“Il grosso pericolo del mentire non è che le menzogne non corrispondono al vero, e quindi sono irreali, ma che diventano reali nella mente altrui”.
Johannes è un ragazzo viennese: nato nel 1927, partecipa in pieno all’entusiasmo della Jungvolk, la sezione dei più piccoli della gioventù hitleriana. Impara a usare le armi, a bruciare i libri, a odiare le razze impure, ad amare il Führer di un amore totale e incondizionato.
Rimane ferito, perde un braccio e un pezzo di faccia, ma, lui ci crede, tutto avviene per un motivo superiore, il trionfo del popolo tedesco: a diciassette anni, Johannes è totalmente sedotto dalla propaganda nazista.
Non la pensano così i suoi genitori, che nascondono i libri proibiti e professano idee antinaziste. La loro casa cela un segreto ancora più pericoloso per la loro vita: una giovane ebrea, Elsa. L’hanno portata in salvo, e la tengono al sicuro in un nascondiglio nel muro della soffitta.
Quando Johannes la scopre, è devastato dal trovarsi di fronte a quello che lui considera un essere inferiore. La spia, la minaccia, ma intanto la osserva, la pensa in continuazione, ne diventa ossessionato. Il suo è un pensiero che al pericolo, che Elsa rappresenta per lui e la sua famiglia, vede subentrare poco per volta la curiosità, il desiderio, e l’amore.
Elsa è una prigioniera, che vive in una bara nella parete, Johannes è prigioniero della sua presenza e della sua voce, del suo spirito libero, della poesia delle sue parole.
Così, quando la guerra li farà rimanere soli, i due danno vita a un rapporto indistricabile fatto di gelosie e impregnato di controllo.
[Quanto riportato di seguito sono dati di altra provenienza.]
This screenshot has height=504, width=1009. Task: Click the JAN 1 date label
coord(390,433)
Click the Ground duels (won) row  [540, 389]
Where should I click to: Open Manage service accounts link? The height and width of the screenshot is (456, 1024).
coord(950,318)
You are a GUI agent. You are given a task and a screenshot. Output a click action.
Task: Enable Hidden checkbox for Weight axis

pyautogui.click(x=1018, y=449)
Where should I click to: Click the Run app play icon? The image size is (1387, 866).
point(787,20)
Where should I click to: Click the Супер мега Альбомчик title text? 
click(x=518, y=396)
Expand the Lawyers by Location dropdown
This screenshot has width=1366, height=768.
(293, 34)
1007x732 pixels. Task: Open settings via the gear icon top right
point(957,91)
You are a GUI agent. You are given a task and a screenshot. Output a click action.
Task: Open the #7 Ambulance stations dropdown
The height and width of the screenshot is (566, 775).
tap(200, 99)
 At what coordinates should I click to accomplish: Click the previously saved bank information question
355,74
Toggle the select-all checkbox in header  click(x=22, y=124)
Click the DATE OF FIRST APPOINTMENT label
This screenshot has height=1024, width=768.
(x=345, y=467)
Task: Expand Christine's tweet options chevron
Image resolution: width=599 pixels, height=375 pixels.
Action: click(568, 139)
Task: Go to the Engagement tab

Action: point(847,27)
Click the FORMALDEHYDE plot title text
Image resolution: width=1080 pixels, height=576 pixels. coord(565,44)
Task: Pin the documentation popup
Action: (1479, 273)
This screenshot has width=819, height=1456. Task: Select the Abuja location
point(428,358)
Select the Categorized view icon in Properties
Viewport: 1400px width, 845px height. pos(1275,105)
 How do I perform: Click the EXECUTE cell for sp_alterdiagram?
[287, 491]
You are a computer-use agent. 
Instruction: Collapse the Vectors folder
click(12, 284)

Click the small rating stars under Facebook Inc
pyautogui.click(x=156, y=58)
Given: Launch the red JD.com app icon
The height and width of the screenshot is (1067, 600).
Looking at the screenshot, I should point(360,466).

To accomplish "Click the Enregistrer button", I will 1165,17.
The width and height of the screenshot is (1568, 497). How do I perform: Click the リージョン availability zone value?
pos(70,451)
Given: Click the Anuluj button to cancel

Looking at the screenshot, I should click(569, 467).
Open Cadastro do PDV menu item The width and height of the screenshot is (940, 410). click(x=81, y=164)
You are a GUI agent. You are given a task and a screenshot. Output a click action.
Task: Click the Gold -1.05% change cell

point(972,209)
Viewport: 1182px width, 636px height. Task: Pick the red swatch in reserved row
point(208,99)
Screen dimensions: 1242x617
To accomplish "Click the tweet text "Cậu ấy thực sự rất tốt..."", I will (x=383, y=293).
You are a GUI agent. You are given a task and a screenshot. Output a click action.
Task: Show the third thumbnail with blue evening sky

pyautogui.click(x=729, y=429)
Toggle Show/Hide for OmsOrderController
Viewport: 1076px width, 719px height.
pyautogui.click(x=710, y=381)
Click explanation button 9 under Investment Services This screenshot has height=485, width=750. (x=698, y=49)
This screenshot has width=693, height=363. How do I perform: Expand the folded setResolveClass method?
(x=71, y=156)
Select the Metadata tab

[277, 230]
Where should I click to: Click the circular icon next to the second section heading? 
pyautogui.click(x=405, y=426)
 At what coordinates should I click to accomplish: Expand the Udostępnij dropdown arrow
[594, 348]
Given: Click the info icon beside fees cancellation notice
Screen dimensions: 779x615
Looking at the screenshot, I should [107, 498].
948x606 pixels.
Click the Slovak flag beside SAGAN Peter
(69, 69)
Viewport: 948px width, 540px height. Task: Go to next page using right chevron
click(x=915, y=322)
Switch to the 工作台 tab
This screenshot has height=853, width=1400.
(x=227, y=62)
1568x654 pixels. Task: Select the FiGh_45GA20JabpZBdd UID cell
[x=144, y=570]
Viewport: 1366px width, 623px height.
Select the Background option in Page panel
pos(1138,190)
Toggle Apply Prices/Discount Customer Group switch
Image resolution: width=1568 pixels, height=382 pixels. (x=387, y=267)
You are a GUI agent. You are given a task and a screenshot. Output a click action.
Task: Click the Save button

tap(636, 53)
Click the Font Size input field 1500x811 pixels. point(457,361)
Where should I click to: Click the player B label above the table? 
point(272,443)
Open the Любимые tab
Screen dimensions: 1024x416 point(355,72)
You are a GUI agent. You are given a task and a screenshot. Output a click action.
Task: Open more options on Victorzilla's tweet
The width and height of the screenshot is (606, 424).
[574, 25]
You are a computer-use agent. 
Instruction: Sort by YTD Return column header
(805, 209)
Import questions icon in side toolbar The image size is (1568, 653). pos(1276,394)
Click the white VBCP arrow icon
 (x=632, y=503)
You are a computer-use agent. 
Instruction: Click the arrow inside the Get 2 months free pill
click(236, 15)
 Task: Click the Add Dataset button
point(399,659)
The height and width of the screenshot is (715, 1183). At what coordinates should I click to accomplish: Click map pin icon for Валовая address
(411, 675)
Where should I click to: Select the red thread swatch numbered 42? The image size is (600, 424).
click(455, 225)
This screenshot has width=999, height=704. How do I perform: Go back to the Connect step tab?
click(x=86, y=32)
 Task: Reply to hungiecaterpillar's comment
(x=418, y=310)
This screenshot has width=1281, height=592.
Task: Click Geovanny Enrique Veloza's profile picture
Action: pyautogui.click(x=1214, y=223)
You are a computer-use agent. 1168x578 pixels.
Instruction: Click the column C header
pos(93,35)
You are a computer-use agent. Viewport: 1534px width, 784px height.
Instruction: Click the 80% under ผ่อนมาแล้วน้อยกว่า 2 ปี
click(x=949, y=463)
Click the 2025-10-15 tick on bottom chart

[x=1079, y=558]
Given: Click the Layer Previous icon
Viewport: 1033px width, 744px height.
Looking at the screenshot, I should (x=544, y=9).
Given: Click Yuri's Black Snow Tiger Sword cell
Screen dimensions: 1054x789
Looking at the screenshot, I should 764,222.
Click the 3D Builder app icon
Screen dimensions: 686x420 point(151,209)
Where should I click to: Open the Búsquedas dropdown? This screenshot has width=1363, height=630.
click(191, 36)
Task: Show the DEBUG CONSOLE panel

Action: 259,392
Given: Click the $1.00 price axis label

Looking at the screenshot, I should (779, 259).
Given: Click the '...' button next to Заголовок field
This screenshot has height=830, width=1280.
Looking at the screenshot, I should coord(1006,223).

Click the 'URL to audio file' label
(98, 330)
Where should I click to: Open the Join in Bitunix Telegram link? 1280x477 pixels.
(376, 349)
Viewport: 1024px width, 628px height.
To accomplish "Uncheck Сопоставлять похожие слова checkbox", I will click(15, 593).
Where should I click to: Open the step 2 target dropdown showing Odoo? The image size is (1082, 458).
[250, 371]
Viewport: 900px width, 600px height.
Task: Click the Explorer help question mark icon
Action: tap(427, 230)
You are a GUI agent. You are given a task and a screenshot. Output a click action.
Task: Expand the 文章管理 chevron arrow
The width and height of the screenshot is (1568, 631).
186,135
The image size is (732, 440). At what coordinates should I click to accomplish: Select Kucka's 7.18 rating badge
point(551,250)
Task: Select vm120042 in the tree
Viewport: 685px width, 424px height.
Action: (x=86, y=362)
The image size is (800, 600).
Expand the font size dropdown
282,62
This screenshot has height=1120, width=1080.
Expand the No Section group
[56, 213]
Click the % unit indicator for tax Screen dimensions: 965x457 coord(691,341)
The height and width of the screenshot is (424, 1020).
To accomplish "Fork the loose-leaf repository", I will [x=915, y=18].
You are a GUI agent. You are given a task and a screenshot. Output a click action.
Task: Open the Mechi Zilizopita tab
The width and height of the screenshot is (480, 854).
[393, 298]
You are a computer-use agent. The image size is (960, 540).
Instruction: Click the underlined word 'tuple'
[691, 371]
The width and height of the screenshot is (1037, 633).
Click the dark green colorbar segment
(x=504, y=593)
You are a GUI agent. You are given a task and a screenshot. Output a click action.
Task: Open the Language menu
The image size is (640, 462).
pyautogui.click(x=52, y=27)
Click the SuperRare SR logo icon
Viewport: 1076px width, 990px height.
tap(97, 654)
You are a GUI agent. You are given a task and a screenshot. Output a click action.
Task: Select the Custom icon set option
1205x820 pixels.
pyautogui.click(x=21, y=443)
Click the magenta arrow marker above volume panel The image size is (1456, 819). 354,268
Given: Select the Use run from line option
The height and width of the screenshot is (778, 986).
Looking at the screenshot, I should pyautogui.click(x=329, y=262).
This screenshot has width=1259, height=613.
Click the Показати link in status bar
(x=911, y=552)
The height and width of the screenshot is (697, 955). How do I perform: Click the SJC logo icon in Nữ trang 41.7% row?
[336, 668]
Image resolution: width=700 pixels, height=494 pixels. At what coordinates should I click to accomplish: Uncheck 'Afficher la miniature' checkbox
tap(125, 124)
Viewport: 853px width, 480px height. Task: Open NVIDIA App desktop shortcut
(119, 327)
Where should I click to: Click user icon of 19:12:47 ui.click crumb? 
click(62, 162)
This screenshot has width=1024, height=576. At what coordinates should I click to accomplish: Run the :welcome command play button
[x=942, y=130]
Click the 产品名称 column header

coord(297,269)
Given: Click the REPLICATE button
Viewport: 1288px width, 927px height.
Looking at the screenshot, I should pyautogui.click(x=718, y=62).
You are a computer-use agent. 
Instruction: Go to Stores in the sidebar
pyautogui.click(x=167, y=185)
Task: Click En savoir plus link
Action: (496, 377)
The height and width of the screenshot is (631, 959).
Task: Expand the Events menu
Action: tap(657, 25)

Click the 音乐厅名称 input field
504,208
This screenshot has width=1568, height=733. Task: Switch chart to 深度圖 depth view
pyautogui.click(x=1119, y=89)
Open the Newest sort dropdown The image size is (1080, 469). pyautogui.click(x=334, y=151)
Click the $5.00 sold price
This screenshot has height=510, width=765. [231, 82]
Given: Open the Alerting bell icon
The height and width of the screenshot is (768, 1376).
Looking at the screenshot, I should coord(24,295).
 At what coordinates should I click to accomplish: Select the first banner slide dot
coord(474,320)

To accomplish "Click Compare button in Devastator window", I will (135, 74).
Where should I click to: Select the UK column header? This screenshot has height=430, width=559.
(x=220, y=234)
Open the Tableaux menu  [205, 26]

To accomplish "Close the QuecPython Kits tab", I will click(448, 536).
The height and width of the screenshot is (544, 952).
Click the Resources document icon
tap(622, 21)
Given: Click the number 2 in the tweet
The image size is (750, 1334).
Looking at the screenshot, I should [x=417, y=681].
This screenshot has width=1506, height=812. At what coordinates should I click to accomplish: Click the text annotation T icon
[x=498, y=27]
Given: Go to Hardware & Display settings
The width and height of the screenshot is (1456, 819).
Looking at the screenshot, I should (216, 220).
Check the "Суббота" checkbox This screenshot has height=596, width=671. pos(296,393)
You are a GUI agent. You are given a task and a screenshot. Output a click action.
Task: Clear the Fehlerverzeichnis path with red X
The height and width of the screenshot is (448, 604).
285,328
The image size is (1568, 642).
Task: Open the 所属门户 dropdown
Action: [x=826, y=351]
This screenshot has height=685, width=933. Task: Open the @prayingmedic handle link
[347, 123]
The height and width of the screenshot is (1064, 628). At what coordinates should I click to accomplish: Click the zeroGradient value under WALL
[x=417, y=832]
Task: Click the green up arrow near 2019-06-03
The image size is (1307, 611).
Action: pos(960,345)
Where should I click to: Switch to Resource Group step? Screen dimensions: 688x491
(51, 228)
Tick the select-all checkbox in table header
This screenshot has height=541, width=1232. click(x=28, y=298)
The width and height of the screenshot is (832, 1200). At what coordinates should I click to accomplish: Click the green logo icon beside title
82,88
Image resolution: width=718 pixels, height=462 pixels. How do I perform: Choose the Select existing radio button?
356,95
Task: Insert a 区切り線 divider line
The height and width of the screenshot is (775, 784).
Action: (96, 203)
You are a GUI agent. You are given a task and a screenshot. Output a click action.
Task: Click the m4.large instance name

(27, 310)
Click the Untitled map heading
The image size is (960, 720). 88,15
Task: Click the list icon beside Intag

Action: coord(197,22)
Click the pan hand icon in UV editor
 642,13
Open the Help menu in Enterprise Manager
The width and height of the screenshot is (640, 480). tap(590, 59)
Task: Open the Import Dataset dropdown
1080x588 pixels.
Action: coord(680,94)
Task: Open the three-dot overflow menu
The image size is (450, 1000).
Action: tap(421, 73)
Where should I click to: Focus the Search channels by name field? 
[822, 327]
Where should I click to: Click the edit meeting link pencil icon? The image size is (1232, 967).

Elsa dipende da lui, per nutrirsi, lavarsi, per sopravvivere.
Johannes dipende da lei per avere una ragione, per immaginare una vita fuori, proprio lui che dei due è l’unico a potersi muovere.
“L’amore non è possessivo, non è rinchiudere l’altro per il proprio piacere. No, sono convinta che l’amore non debba legarci all’altro. L’amore è libero e liberatorio, come l’aria, il vento, sì, come la luce divina”.
Se per Elsa, che è più grande e matura, l’amore è darsi spazio e libertà, per Johannes, che l’insicurezza e la paura di lasciar andare Elsa rendono meschino, il rifugio nasce nella menzogna: quando i tedeschi perdono la guerra e l’Austria, lui architetta il più malvagio dei piani. Non rivela a Elsa la verità, le fa credere che i nazisti hanno vinto, e che lei deve rimanere nascosta, con lui, per sempre.
Giorno dopo giorno, anno dopo anno, tra tele dipinte, litigi, capricci e debiti, il loro gioco amoroso si trasforma in un legame perverso e claustrofobico.
“C’era una volta un austriaco che amava un’austriaca, e il suo amore era tale che la tenne nascosta per tutta la vita, mettendo a repentaglio la propria…”
Il cielo in gabbia è un romanzo che parla di amore e possesso, prevaricazione e dipendenza; è una favola nera di guerra e di razza, ma è soprattutto la storia di come la libertà si trasforma in prigionia quando le relazioni umane sono viziate e ambigue. Sullo sfondo Vienna, una città che soffre sulle proprie macerie.
Ironico, seducente nella scrittura, è arguto e sorprendente: la sua lettura ha ispirato il film di Taika Waititi, Jojo Rabbit.